Roger: You know it wasn’t intended to be filthy. Rather provocative, but when you look at it, nipples and ice cubes and women rubbing themselves against poles, it was ahead of its time. It was voted as the sexiest film clip of all time in the UK which astounded us.
Simon: Our target audience at that time was teenage girls and there were parents who were disgusted at what their little girls were watching. We had thousands of complaints and parents were outraged. You know there were women kissing each other after having a pillow fight on a rocket. It was certainly provocative.
There was a strong homo erotic / quasi gothic look with the New Romantic movement and some of your clips. How do you react to the suggestion that there are quite a few 30 something gay men out there who are as obsessed as the women were?

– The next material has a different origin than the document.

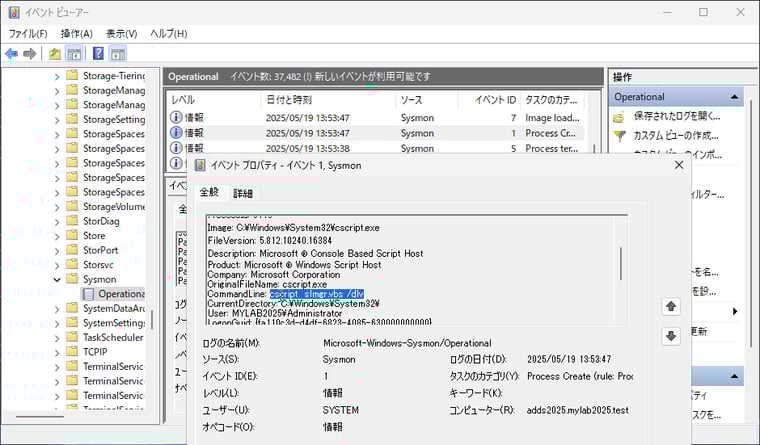Collapse the Operational section in Actions pane
The width and height of the screenshot is (760, 445).
(735, 97)

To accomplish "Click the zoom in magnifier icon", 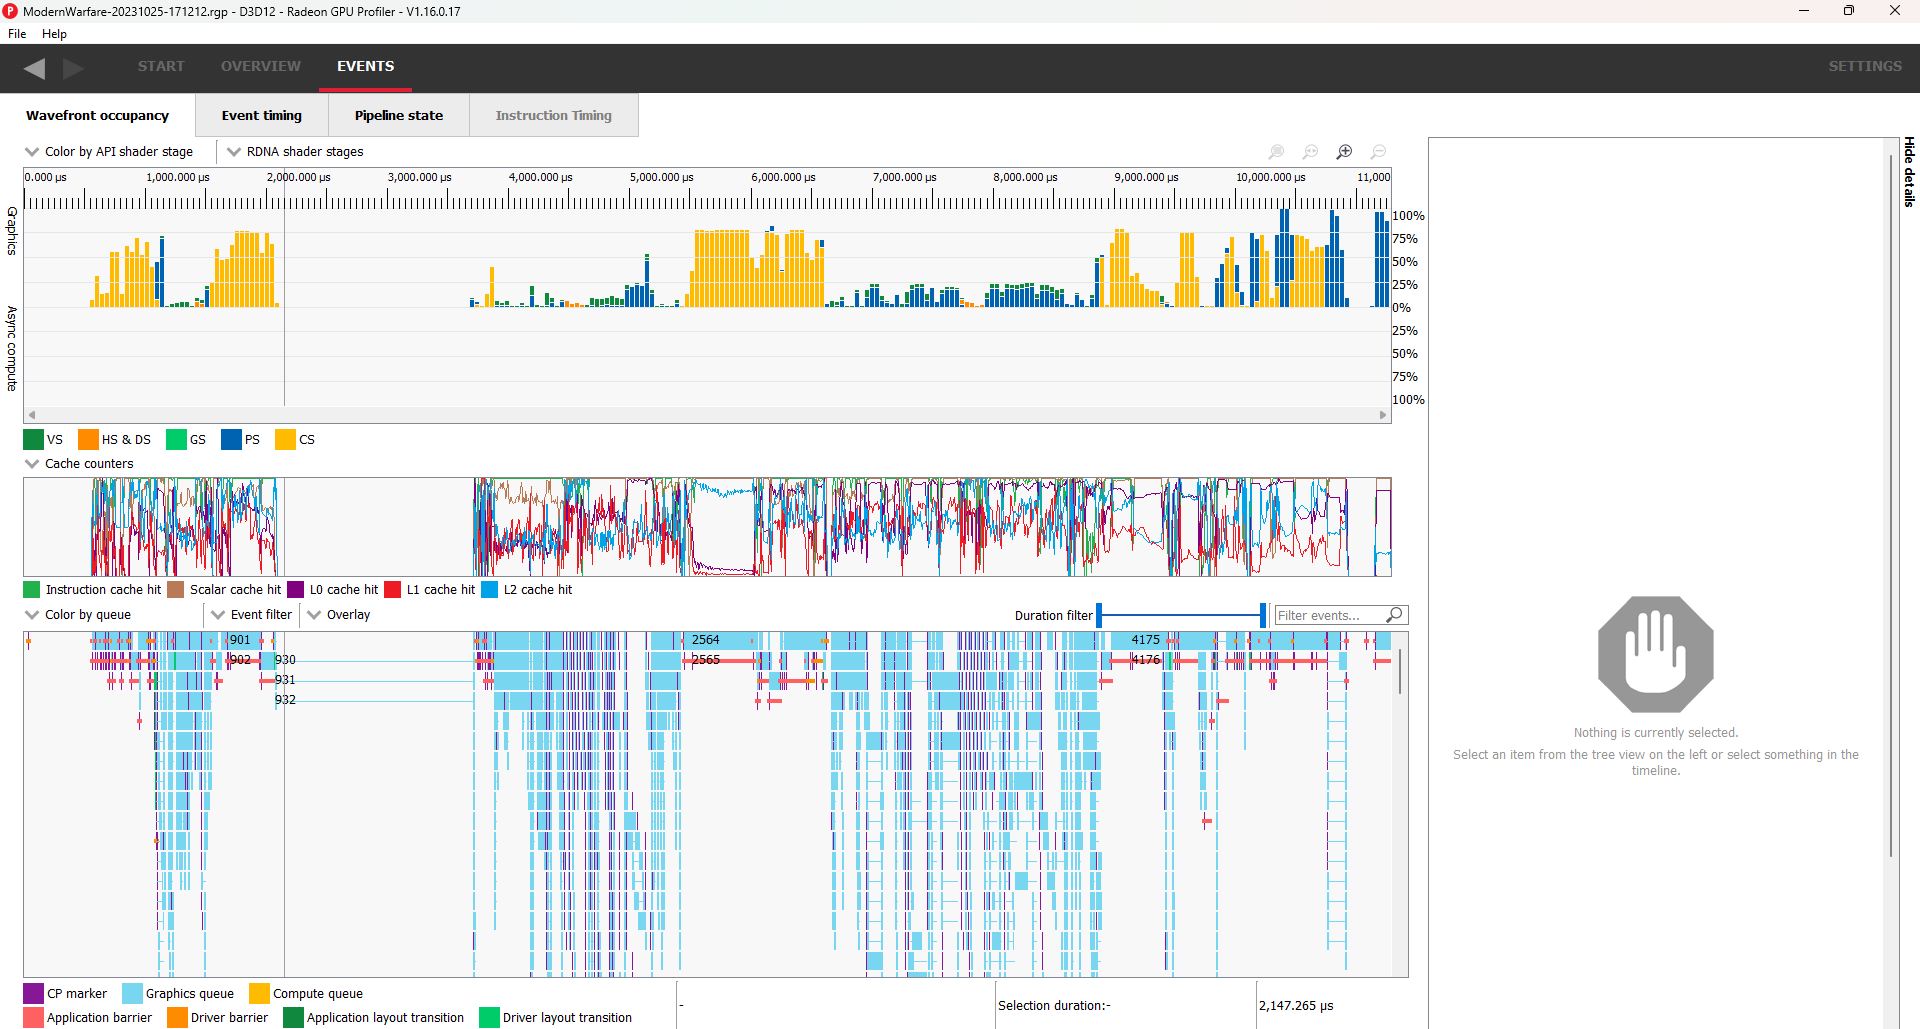I will [1345, 152].
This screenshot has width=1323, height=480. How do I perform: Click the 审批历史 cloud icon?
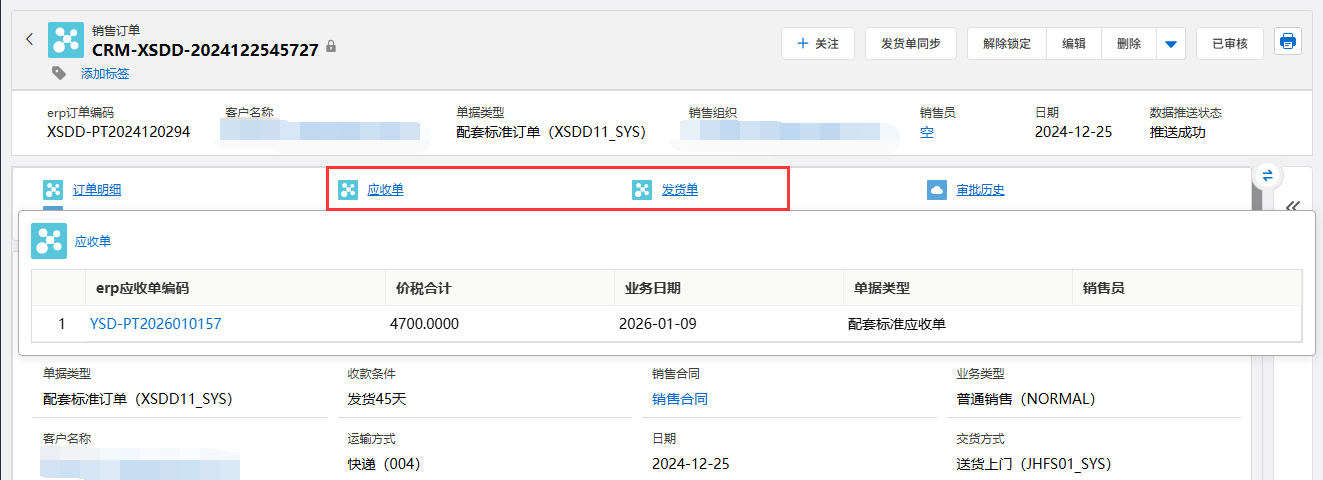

Simon: We have always had a gay following as have all the new romantic bands and singers. This was the era of expression where everything was thrown out the window. We knew we had a gay following – they were there dressed like us at our shows. I would be surprised if there weren’t a whole lot out there.
Roger: We appealed to a very diverse audience and we knew that the gay community in the eighties were loving our visual style. Again, we wore a purple suit not ‘cos were told to but that was what we wanted to wear in the street. We did worry that our visual could overshadow the music, and to some degree that happened.